EXERCISE GOAL: Within the listing below, please copy exactly the lines between the line holding "Click the notification bell icon" and the line holding "This screenshot has height=601, width=884.", inclusive.
··· DATA PROVIDED ···
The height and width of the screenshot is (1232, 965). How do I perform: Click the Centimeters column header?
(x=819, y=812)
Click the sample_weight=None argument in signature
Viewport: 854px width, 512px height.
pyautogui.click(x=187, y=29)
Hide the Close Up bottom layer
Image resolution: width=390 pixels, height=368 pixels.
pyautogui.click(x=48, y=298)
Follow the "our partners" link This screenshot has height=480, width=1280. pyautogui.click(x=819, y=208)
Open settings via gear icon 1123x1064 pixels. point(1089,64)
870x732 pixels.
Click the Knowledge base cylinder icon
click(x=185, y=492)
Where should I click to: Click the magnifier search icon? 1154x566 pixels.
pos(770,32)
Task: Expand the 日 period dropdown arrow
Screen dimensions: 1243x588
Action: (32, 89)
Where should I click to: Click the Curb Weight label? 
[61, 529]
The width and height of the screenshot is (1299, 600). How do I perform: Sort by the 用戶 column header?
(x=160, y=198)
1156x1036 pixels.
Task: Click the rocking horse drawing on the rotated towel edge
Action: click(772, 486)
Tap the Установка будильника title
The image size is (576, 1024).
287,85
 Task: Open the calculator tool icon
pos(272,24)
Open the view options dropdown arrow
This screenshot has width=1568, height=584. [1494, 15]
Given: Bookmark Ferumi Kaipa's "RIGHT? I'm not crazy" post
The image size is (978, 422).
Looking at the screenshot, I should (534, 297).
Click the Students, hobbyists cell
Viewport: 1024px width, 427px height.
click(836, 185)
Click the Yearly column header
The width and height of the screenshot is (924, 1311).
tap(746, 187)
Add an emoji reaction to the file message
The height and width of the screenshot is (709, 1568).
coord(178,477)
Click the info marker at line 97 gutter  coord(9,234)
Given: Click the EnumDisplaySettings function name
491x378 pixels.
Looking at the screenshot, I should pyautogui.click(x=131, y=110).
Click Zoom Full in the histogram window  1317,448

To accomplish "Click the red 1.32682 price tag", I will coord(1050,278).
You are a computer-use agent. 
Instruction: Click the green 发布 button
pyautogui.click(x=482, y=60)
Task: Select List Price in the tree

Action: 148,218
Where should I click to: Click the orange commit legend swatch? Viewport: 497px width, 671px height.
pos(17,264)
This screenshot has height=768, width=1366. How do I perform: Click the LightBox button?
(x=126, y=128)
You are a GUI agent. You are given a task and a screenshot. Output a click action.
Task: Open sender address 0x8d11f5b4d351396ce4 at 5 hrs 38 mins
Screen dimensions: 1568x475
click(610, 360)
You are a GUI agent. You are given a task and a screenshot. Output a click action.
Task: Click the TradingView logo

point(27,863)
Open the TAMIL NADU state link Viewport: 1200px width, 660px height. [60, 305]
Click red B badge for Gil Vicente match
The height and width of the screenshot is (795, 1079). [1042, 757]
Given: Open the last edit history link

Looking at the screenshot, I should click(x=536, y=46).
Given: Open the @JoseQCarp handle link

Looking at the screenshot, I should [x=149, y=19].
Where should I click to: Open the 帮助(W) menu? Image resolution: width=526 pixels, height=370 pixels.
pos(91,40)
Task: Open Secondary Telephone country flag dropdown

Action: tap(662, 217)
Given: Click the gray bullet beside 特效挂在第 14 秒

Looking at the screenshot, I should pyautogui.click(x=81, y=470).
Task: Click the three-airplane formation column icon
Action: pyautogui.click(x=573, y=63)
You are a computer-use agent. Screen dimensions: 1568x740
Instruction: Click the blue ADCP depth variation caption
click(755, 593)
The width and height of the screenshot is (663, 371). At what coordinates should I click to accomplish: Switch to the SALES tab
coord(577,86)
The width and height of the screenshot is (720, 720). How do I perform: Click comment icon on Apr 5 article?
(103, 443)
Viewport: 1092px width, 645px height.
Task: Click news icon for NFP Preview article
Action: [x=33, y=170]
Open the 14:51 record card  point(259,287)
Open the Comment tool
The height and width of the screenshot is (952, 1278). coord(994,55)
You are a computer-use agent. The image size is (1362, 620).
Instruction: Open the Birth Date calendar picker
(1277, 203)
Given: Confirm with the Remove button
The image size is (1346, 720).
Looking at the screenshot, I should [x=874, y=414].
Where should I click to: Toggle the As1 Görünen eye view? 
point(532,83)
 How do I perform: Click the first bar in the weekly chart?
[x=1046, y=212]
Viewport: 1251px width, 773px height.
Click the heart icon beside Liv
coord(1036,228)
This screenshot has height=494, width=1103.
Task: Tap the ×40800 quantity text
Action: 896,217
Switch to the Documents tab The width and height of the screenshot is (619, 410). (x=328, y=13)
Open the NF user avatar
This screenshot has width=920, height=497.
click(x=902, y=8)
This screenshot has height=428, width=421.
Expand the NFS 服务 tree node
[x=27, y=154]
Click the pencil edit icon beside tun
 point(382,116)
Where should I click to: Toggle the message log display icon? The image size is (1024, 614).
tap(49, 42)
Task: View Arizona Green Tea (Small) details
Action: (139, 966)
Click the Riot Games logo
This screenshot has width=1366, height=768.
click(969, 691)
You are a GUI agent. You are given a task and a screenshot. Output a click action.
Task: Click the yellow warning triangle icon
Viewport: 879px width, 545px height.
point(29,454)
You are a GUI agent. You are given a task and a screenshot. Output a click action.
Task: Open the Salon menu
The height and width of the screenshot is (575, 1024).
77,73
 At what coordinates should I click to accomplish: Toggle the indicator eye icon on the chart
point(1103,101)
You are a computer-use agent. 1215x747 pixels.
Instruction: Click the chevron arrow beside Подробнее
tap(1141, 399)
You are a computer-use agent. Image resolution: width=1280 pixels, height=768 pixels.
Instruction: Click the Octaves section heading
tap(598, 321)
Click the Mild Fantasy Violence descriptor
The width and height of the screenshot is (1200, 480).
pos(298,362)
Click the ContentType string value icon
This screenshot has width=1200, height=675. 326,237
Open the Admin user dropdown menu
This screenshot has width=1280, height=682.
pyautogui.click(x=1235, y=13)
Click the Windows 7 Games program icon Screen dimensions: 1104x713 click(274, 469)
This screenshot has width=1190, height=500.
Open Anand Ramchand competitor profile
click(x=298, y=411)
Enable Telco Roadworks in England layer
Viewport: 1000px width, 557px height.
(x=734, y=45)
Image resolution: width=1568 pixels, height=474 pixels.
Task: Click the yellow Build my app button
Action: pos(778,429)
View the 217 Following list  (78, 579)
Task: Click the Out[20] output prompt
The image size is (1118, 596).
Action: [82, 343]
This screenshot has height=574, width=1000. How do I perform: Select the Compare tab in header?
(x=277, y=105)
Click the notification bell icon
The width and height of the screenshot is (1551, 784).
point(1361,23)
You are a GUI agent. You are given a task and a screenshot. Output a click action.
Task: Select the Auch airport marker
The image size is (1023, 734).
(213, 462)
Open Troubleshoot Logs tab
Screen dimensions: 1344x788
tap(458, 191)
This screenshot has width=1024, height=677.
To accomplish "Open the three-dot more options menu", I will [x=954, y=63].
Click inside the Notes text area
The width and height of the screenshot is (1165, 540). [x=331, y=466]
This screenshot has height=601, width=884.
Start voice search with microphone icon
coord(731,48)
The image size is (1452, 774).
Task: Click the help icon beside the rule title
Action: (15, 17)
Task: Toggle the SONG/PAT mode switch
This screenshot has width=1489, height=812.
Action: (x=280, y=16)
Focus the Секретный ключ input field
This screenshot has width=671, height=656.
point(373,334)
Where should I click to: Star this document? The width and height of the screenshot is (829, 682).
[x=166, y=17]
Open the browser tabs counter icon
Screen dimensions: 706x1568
···
PROBLEM SOLUTION:
Click the notification bell icon
The width and height of the screenshot is (1551, 784).
point(1361,23)
You are a GUI agent. You are given a task and a screenshot. Output a click action.
Task: Select the Auch airport marker
The image size is (1023, 734).
(213, 462)
Open Troubleshoot Logs tab
Screen dimensions: 1344x788
tap(458, 191)
This screenshot has width=1024, height=677.
To accomplish "Open the three-dot more options menu", I will [x=954, y=63].
Click inside the Notes text area
The width and height of the screenshot is (1165, 540). [x=331, y=466]
This screenshot has height=601, width=884.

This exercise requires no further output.